Powering Automated Translation in Time of Corona Crisis

Machine translation is an important technology in the event of a crisis. When integrated in the rapid-response communication plans it increases the speed with which the information is passed on, but also the language coverage. The one pre-condition is that there is enough data available on the topic at hand.

TAUS Corona Crisis Corpus

This corpus is generated by applying Matching Data selection to TAUS DataCloud and ParaCrawl data. The query corpus used is crawled from web for latest Corona virus related articles and news. The selected data is related to virology, epidemic, medicine and healthcare.

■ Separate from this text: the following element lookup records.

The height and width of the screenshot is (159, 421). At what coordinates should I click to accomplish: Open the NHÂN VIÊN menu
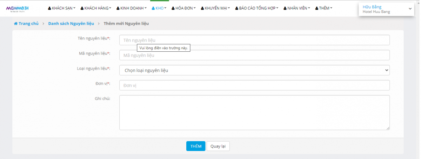click(x=297, y=8)
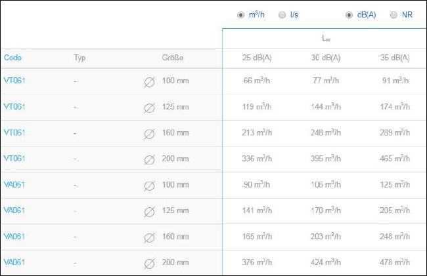427x276 pixels.
Task: Click the diameter icon for VT061 125 mm
Action: [x=149, y=108]

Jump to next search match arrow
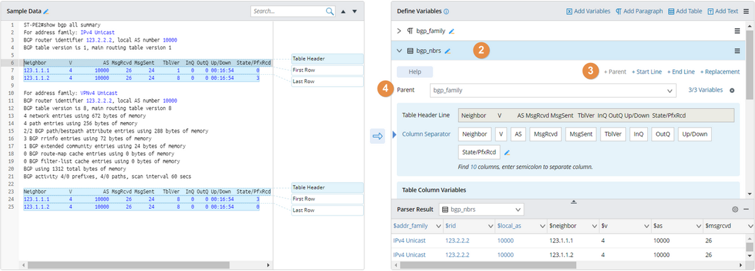pyautogui.click(x=354, y=11)
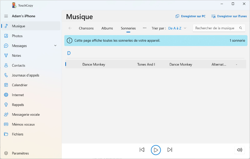250x159 pixels.
Task: Open the volume control speaker icon
Action: (239, 150)
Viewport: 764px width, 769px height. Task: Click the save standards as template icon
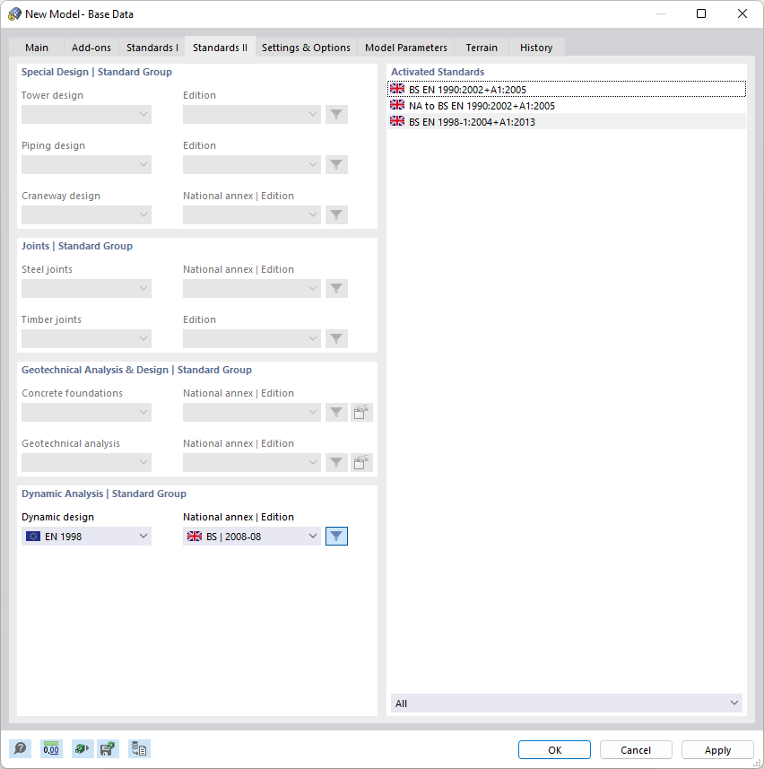click(x=108, y=748)
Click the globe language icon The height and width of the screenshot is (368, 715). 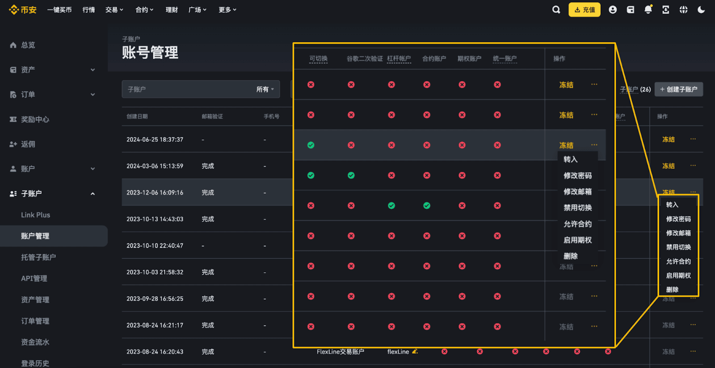coord(683,10)
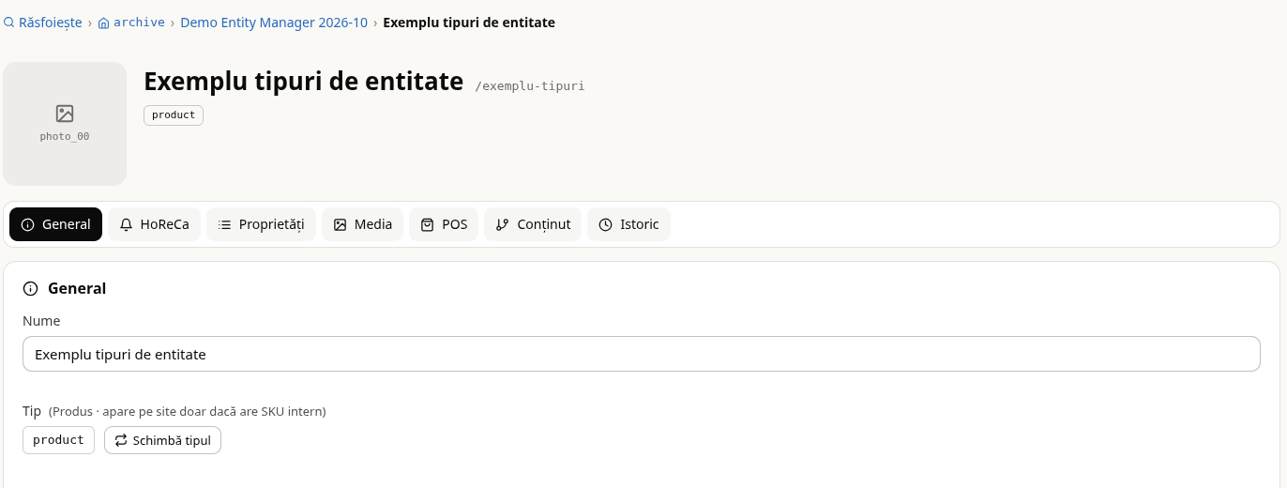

Each file contains two tab seperated columns: first column is source text and second is the target. Anyone who is training their own MT engines can download these corpora and use them to improve their translation services and systems.

ModelFront helped in filtering the corpora further. Following files are now updated removing misaligned or bad translations.

Language PairSegment Count
English-French885,606
English-German613,318
English-Italian381,710
English-Spanish879,926

The Chinese corpus is a selection from TAUS DataCloud and UN Parallel Corpus

English-Chinese450,507

The Russian corpus is a selection from TAUS DataCloud and data provided by Neotech and The Russian Archives of Internal Medicine.

English-Russian192,614

Call for Language Industry Collaboration

In support of people and communities in need, TAUS is launching the Corona Crisis Corpus project.

We will collect language data specific to virus outbreaks, health conditions and cures, symptoms and medicines, hospitals and treatments, and everything that citizens and patients around the world want and need to know about the coronavirus and our joint effort to defeat it. We will clean, cluster and organize the data and make them available on the TAUS website. We will kick this off with a ‘Corona Starter Kit Corpus’ containing all relevant matches from the existing TAUS Data Cloud in a number of languages.

Anyone who is training their own MT engines can download these corpora and use them to improve their translation services and systems.

How Can You Help?

We invite everyone to contribute their own translation memories covering this domain, so that together we can expand both the volume of good data and the language spread.

Get in touch with our Data Team and contribute your data.

The Rules

  • Data are shared for free - this is a charity project, resulting in no financial gain for those involved. TAUS is putting in the labor and infrastructure for free and we ask all language data contributors to share their data for free.
  • Anyone who has domain-specific data may contribute data to create the specific Corona Crisis Corpora.
  • Data can be provided in monolingual and bilingual format.
  • TAUS offers the available Corona Crisis Corpora at no cost.
  • Duration of this project is until April 1, 2021.